I echo the comments of an earlier responder about the mekong delta - I had thought that would be the highlight of my tour but I was disappointed at the commercialism of it. I didnt have time to get off the beaten track down there and so everywhere I went was packed with bus or boats loads of tourists and I never felt like I was experiencing anything like real mekong local life. I eat almost anything and have been travelling Asia for 6 months now on a very tight budget eating mainly street food with only occasional visits to restaurants, but I found the food in the south either pretty revolting or down right dull, and it was the worse foody experience anywhere on my travels.
In Hanoi have a walk around the west lake - its not promoted in many guides but is a really neat place to wander and try some local food and you almost never come across another westerner as you wander around. There are no big sites except the temple at the southern end, but you get a great feel for the living city if you open yourself up to the experience of it all.

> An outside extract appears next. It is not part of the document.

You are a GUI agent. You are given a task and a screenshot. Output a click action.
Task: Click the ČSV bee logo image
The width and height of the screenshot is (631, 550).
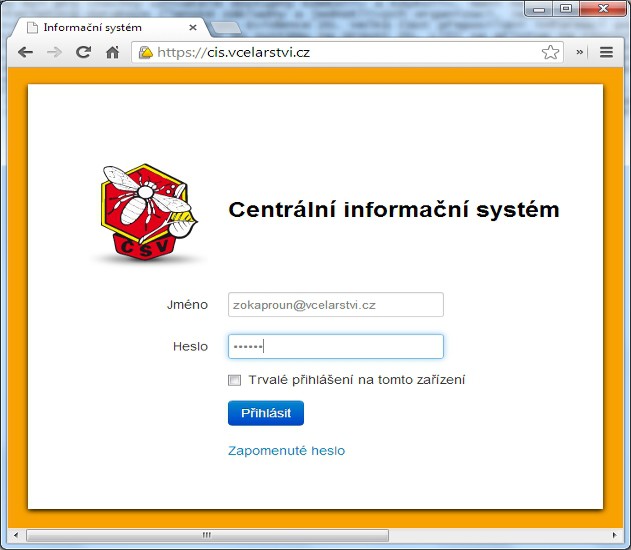pos(145,214)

We also went on a Halong Bay tour - we met a fantastic group of people which made the trip great fun but again, dont expect to feel in any way local. You will be on one of 60 or more boats trailing through the same route and at times your boat will be in a Q of 20 other boats waiting to dock at a cave. When you get in there, 20 or 30 boat loads of people will already be in there and you will follow them through the caves with hundreds if not thousands of other people at the same time. The scenery is amazing, if only you could see it without the 60+ other boats blocking out the view.
Hi,
I've been reading your comments about Vietnam and it seems you have very little traveling experience knowledge. You should know that to get the real thing you do have to get off the beaten track, even at home as we all know that the UK is one big tourist trap. But, you really are very ignorant of Vietnam and it's history. I suppose you would have similar comments about Iraq, also.
The Mekong is superb, but you have to go there, unescorted, on the back roads. There's a highway that runs parallel to highway 1 from HCM all the way south, just as there are similar roads in almost any country in the world except in very mountainous areas. People are much the same any where you go and so their infrastructure is very similar. What's really wonderful about SE Asia is you can get a motorbike and wander almost any where you like. You don't need a license either. The more off the major routes the more you will find the paradises you seek, and often quite close to the major routes and destinations. Vietnamese, unlike Cambodians and Thais, travel distances so there are many good roads, well many roads but as it's almost tropical there's a lot of road erosion. Vietnamese are much less money hungry than are the Cambodians or Thais when off the beaten track but still close to the tourist areas, but I found that locals around Sihanoukville, up the track roads very friendly and invited me to sit, eat, drink with them where ever I went on the tracks. Vietnamese live in a paradise compared to the Cambodians and the people seem to do very well despite their history as the environment is a treasure trove continually rewarding them.
How could you, and others, miss the superb Mekong is some thing I just can't understand. It was all right there, all you had to do was get off your butt and go find it, just down one of them small little roads that big buses don't go along, that local buses go along. Get off the big bus, get on a local bus and see where it takes you. Go on an adventure!
I don't know who said it but,"get a life, you need one seems appropriate." How you could miss such wonders, pleasures, bargains, is beyond me. I'm a whitie too. But I have lived in Asia for 8 1/2 years continuously, so that may have some thing to do with it.